Planar path synthesis requires mechanisms whose coupler curves match a prescribed trajectory; the mapping from curve to linkage is inherently one-to-many across four-, six-, and eight-bar topologies. We address this design problem with simulation-grounded evaluation on a curated corpus of over one million mechanisms, reporting Chamfer distance and dynamic time warping after forward kinematics and geometric alignment. We formulate synthesis as conditional autoregressive sequence modeling: joint coordinates are uniformly quantized to tokens and generated by a decoder-only transformer with a variational-autoencoder (VAE) latent of the target curve and an explicit mechanism-type token. Training combines token cross-entropy with a Gaussian-smoothed bin auxiliary loss that respects ordinal structure among bins. At inference, a bounded latent-noise schedule decodes all mechanism types at each noise level; we retain the top five candidates by geometric error, yielding diverse accurate families without dataset lookup.
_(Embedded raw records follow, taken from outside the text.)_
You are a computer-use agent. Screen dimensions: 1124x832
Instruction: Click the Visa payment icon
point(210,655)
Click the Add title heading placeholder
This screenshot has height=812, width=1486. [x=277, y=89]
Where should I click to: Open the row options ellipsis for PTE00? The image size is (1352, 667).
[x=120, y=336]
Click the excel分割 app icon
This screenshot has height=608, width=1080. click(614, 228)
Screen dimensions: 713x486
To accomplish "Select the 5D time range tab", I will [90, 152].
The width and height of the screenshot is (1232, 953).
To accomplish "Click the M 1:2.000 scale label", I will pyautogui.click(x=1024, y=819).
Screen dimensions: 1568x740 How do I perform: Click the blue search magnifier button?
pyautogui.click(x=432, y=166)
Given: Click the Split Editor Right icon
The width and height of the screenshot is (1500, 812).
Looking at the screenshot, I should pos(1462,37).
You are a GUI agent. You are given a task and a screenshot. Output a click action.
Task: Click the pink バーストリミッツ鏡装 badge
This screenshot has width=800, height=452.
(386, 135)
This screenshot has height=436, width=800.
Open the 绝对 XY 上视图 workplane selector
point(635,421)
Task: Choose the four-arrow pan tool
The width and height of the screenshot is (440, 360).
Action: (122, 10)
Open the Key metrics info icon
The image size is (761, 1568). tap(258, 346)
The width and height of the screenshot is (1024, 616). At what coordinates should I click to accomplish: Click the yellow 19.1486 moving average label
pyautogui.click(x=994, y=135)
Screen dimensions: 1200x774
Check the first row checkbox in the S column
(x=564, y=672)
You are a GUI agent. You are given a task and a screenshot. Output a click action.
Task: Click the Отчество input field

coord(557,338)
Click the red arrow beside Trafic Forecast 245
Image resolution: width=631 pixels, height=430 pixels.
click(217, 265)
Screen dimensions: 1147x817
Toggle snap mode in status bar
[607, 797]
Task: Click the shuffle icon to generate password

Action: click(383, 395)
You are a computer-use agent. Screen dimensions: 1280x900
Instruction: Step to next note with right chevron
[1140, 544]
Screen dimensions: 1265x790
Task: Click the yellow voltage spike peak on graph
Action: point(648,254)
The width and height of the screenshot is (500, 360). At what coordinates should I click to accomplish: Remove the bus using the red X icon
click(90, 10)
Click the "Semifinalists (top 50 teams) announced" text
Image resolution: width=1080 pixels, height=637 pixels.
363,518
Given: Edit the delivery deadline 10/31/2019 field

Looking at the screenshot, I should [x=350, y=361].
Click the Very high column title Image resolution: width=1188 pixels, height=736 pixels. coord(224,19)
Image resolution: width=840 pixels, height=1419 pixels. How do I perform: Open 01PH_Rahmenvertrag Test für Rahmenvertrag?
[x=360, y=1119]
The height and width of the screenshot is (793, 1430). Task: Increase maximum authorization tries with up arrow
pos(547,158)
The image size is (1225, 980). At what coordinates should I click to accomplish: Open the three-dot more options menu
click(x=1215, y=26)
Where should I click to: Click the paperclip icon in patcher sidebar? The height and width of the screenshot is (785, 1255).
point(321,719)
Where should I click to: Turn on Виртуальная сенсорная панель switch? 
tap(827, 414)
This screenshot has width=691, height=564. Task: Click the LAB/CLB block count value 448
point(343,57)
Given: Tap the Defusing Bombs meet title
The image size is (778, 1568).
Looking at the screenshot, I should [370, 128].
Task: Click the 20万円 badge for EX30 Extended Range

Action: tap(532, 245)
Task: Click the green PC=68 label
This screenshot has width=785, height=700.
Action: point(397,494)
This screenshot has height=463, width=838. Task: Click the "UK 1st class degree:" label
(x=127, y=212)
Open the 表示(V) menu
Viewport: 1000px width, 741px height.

On held-out tests, aggregate mean Chamfer distance is $0.0132$ and mean dynamic time warping is $0.153$; a latent $k$-nearest-neighbor baseline that conditions on training-set neighbor latents in VAE space achieves matched-topology mean Chamfer distance $0.0071$ and mean dynamic time warping $0.117$ using the same decoder.

翻译：平面路径综合需要连杆机构的耦合曲线与给定轨迹相匹配；从曲线到连杆机构的映射在四杆、六杆和八杆拓扑结构中本质上是多对一的。我们通过对超过一百万个机构的精选语料库进行基于仿真的评估来解决这一设计问题，报告了前向运动学和几何对齐后的Chamfer距离与动态时间弯曲距离。我们将综合问题建模为条件自回归序列建模：关节坐标被均匀量化为标记，并由一个解码器仅变压器生成，该变压器结合目标曲线的变分自编码器（VAE）潜变量和显式的机构类型标记。训练结合了标记交叉熵损失和一个高斯平滑的箱辅助损失，以尊重箱间的序数结构。在推理时，一个有界潜变量噪声调度在每个噪声水平下解码所有机构类型；我们按几何误差保留前五名候选方案，从而无需数据集查找即可获得多样化的精确机构族。在保留测试集上，总体平均Chamfer距离为$0.0132$，平均动态时间弯曲距离为$0.153$；一个以训练集邻居潜变量（在VAE空间中）为条件的潜变量$k$近邻基线，使用相同的解码器实现了匹配拓扑下的平均Chamfer距离$0.0071$和平均动态时间弯曲距离$0.117$。